Howl can actually be said to be three films of equal weight connected as one. Which often works unevenly as an intertwined collage, and on the other hand separately with the individual productions at times upstaging, competing or even contradicting one another with their distinct points of view.
And somewhat like the subject of madness and schizophrenia in that subversive, now classic poem Howl, the film Howl exhibits multiple split personalities of its own. Though when it comes to those verses despairing over the routine lobotomies inflicted back then on those who were simply in political, deeply emotional protest against an oppressive, postwar conformist society, today’s generation as possible clueless viewers, may be be said to be undergoing a different sort of conformity driven lobotomy. That is, via that array of digital social pacifier gadgets, more commonly perpetually attached to their ears.

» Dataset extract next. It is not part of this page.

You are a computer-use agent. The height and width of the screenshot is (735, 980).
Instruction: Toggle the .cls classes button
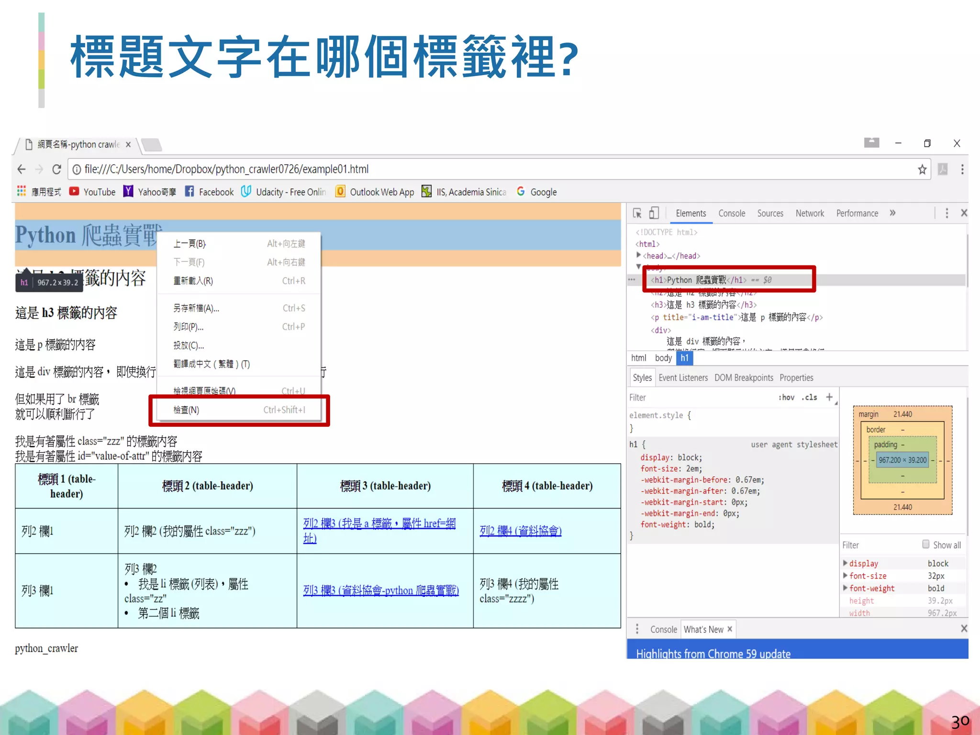(810, 397)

In Howl, the most grounded section is a recreation of the events taking place at the historic 1957 Howl obscenity trial in San Francisco. During which City Lights publisher Lawrence Ferlinghetti, himself an acclaimed poet spawned from the Beat Generation but who gets to say nothing here, was charged with selling the indicted poem.
And interspersed throughout the proceedings as passages from Howl are read and scrutinized in court for allegedly offending references, are passionately inspired animated visuals conceived by graphic artist Eric Drooker. And finally, in the weakest third portion of this tapestry, is an impressive James Franco as Ginsberg reading the poem to enthralled spectators in coffee houses, being interviewed by an unseen journalist at home, and pursuing muses and gay lovers alike, some more receptive than others.
But the directors going about embracing Howl in this movie as a gay bible is just wrongheaded, and really shortchanging the depth of Ginsberg’s artistic awakening. Anyone familiar with Ginsberg and the thrust of his urgent early poetic themes, is aware that his primary obsession wasn’t homosexuality but rather a keen awareness of political oppression in its most universal sense, and a socially conscious clarion call for radical change and enlightenment. Whether focusing of Western imperialism or Eastern mysticism. Creative truths emanating from his words, that are best conveyed here by Drooker’s profoundly revelatory flights of fantasy filled with meaning.
And if there’s anything approaching a sensible way to assess Howl critically as a movie without diminishing any particular sector, I’m inclined to dish out four stars for Drooker’s animation, three stars for the trial’s eloquently vigorous debate on the essential meaning and merit of art in collision with antagonistic legal standards of society, and one star for a far from revealing portrait of the eminent, passionately irreverent poet, Ginsberg. Which seems to round out nicely to a three star review.